→ **WHAT THE TASK ASKS**
This exercise calls for an exact transcription. Set down every record below.

→ **Stored entries**
__________

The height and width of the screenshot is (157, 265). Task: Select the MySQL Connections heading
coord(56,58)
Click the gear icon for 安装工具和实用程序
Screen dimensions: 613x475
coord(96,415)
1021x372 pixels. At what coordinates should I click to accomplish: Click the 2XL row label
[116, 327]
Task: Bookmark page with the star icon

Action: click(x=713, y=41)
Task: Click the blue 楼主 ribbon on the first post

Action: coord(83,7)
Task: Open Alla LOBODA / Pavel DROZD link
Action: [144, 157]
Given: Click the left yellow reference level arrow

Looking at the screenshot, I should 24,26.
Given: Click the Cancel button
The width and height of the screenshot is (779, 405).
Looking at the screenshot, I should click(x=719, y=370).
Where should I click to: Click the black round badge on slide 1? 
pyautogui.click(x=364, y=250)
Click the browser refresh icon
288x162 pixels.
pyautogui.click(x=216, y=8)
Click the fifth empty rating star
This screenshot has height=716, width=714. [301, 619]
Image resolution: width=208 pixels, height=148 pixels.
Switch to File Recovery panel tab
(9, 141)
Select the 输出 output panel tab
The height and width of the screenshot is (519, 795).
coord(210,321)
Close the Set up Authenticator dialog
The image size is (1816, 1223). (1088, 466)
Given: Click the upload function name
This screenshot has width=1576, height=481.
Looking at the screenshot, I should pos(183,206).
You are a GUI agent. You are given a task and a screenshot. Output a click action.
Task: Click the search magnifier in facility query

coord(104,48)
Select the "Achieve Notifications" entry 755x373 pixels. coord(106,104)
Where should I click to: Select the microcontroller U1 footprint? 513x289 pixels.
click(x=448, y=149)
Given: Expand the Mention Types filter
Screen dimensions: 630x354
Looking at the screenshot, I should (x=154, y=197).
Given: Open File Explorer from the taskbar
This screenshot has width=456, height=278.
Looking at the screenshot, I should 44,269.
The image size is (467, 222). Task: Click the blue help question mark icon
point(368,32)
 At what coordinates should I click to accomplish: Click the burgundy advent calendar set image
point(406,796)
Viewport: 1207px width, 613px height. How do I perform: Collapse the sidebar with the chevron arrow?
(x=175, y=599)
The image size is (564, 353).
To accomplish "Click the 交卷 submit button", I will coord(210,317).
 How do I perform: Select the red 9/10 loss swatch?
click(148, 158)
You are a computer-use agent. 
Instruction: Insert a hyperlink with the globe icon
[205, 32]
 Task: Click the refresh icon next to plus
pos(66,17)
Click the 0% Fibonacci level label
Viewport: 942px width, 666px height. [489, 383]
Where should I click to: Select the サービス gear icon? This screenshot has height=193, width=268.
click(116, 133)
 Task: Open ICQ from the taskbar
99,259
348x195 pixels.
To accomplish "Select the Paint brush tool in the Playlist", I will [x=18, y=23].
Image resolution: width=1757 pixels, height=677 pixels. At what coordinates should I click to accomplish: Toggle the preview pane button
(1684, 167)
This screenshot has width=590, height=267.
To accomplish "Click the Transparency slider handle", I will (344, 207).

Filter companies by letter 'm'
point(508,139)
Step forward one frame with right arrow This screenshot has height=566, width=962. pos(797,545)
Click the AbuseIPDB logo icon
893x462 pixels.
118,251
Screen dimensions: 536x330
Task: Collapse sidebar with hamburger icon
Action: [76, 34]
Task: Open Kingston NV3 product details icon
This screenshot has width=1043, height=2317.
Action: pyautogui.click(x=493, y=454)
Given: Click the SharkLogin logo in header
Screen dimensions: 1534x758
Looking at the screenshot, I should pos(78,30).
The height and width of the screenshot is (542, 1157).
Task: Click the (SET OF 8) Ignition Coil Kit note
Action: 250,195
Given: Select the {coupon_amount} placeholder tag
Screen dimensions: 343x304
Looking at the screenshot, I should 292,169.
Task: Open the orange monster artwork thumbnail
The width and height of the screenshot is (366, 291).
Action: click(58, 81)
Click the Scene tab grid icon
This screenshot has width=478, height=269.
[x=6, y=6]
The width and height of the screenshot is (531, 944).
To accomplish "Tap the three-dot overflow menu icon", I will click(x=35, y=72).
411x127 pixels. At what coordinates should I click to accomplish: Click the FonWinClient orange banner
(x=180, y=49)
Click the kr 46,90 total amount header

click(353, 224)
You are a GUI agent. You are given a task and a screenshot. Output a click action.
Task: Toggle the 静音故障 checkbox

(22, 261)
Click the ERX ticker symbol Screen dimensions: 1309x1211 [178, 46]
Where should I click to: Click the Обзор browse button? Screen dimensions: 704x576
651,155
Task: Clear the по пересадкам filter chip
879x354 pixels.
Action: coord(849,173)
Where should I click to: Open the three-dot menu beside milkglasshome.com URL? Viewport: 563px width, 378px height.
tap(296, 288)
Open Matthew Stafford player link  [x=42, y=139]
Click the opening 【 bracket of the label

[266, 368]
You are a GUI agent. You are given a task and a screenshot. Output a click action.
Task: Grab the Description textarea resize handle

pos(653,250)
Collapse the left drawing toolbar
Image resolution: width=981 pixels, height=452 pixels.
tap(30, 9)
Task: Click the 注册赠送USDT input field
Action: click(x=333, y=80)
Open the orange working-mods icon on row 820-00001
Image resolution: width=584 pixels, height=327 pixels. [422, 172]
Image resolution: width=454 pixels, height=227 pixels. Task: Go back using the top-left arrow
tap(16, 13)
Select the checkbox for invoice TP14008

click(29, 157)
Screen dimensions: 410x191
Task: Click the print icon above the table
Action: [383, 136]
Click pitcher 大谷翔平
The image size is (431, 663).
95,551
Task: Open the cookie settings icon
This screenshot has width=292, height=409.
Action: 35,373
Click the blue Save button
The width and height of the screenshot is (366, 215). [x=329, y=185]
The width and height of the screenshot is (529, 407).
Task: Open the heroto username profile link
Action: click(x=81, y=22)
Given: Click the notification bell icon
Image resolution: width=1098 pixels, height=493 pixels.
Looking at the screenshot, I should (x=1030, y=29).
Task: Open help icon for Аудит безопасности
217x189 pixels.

__________

→ **YOUR SOLUTION**
The height and width of the screenshot is (157, 265). Task: Select the MySQL Connections heading
coord(56,58)
Click the gear icon for 安装工具和实用程序
Screen dimensions: 613x475
coord(96,415)
1021x372 pixels. At what coordinates should I click to accomplish: Click the 2XL row label
[116, 327]
Task: Bookmark page with the star icon

Action: click(x=713, y=41)
Task: Click the blue 楼主 ribbon on the first post

Action: coord(83,7)
Task: Open Alla LOBODA / Pavel DROZD link
Action: [144, 157]
Given: Click the left yellow reference level arrow

Looking at the screenshot, I should 24,26.
Given: Click the Cancel button
The width and height of the screenshot is (779, 405).
Looking at the screenshot, I should click(x=719, y=370).
Where should I click to: Click the black round badge on slide 1? 
pyautogui.click(x=364, y=250)
Click the browser refresh icon
288x162 pixels.
pyautogui.click(x=216, y=8)
Click the fifth empty rating star
This screenshot has height=716, width=714. [301, 619]
Image resolution: width=208 pixels, height=148 pixels.
Switch to File Recovery panel tab
(9, 141)
Select the 输出 output panel tab
The height and width of the screenshot is (519, 795).
coord(210,321)
Close the Set up Authenticator dialog
The image size is (1816, 1223). (1088, 466)
Given: Click the upload function name
This screenshot has width=1576, height=481.
Looking at the screenshot, I should pos(183,206).
You are a GUI agent. You are given a task and a screenshot. Output a click action.
Task: Click the search magnifier in facility query

coord(104,48)
Select the "Achieve Notifications" entry 755x373 pixels. coord(106,104)
Where should I click to: Select the microcontroller U1 footprint? 513x289 pixels.
click(x=448, y=149)
Given: Expand the Mention Types filter
Screen dimensions: 630x354
Looking at the screenshot, I should (x=154, y=197).
Given: Open File Explorer from the taskbar
This screenshot has width=456, height=278.
Looking at the screenshot, I should 44,269.
The image size is (467, 222). Task: Click the blue help question mark icon
point(368,32)
 At what coordinates should I click to accomplish: Click the burgundy advent calendar set image
point(406,796)
Viewport: 1207px width, 613px height. How do I perform: Collapse the sidebar with the chevron arrow?
(x=175, y=599)
The image size is (564, 353).
To accomplish "Click the 交卷 submit button", I will coord(210,317).
 How do I perform: Select the red 9/10 loss swatch?
click(148, 158)
You are a computer-use agent. 
Instruction: Insert a hyperlink with the globe icon
[205, 32]
 Task: Click the refresh icon next to plus
pos(66,17)
Click the 0% Fibonacci level label
Viewport: 942px width, 666px height. [489, 383]
Where should I click to: Select the サービス gear icon? This screenshot has height=193, width=268.
click(116, 133)
 Task: Open ICQ from the taskbar
99,259
348x195 pixels.
To accomplish "Select the Paint brush tool in the Playlist", I will [x=18, y=23].
Image resolution: width=1757 pixels, height=677 pixels. At what coordinates should I click to accomplish: Toggle the preview pane button
(1684, 167)
This screenshot has width=590, height=267.
To accomplish "Click the Transparency slider handle", I will (344, 207).

Filter companies by letter 'm'
point(508,139)
Step forward one frame with right arrow This screenshot has height=566, width=962. pos(797,545)
Click the AbuseIPDB logo icon
893x462 pixels.
118,251
Screen dimensions: 536x330
Task: Collapse sidebar with hamburger icon
Action: [76, 34]
Task: Open Kingston NV3 product details icon
This screenshot has width=1043, height=2317.
Action: pyautogui.click(x=493, y=454)
Given: Click the SharkLogin logo in header
Screen dimensions: 1534x758
Looking at the screenshot, I should pos(78,30).
The height and width of the screenshot is (542, 1157).
Task: Click the (SET OF 8) Ignition Coil Kit note
Action: 250,195
Given: Select the {coupon_amount} placeholder tag
Screen dimensions: 343x304
Looking at the screenshot, I should 292,169.
Task: Open the orange monster artwork thumbnail
The width and height of the screenshot is (366, 291).
Action: click(58, 81)
Click the Scene tab grid icon
This screenshot has width=478, height=269.
[x=6, y=6]
The width and height of the screenshot is (531, 944).
To accomplish "Tap the three-dot overflow menu icon", I will click(x=35, y=72).
411x127 pixels. At what coordinates should I click to accomplish: Click the FonWinClient orange banner
(x=180, y=49)
Click the kr 46,90 total amount header

click(353, 224)
You are a GUI agent. You are given a task and a screenshot. Output a click action.
Task: Toggle the 静音故障 checkbox

(22, 261)
Click the ERX ticker symbol Screen dimensions: 1309x1211 [178, 46]
Where should I click to: Click the Обзор browse button? Screen dimensions: 704x576
651,155
Task: Clear the по пересадкам filter chip
879x354 pixels.
Action: coord(849,173)
Where should I click to: Open the three-dot menu beside milkglasshome.com URL? Viewport: 563px width, 378px height.
tap(296, 288)
Open Matthew Stafford player link  [x=42, y=139]
Click the opening 【 bracket of the label

[266, 368]
You are a GUI agent. You are given a task and a screenshot. Output a click action.
Task: Grab the Description textarea resize handle

pos(653,250)
Collapse the left drawing toolbar
Image resolution: width=981 pixels, height=452 pixels.
tap(30, 9)
Task: Click the 注册赠送USDT input field
Action: click(x=333, y=80)
Open the orange working-mods icon on row 820-00001
Image resolution: width=584 pixels, height=327 pixels. [422, 172]
Image resolution: width=454 pixels, height=227 pixels. Task: Go back using the top-left arrow
tap(16, 13)
Select the checkbox for invoice TP14008

click(29, 157)
Screen dimensions: 410x191
Task: Click the print icon above the table
Action: [383, 136]
Click pitcher 大谷翔平
The image size is (431, 663).
95,551
Task: Open the cookie settings icon
This screenshot has width=292, height=409.
Action: 35,373
Click the blue Save button
The width and height of the screenshot is (366, 215). [x=329, y=185]
The width and height of the screenshot is (529, 407).
Task: Open the heroto username profile link
Action: click(x=81, y=22)
Given: Click the notification bell icon
Image resolution: width=1098 pixels, height=493 pixels.
Looking at the screenshot, I should (x=1030, y=29).
Task: Open help icon for Аудит безопасности
217x189 pixels.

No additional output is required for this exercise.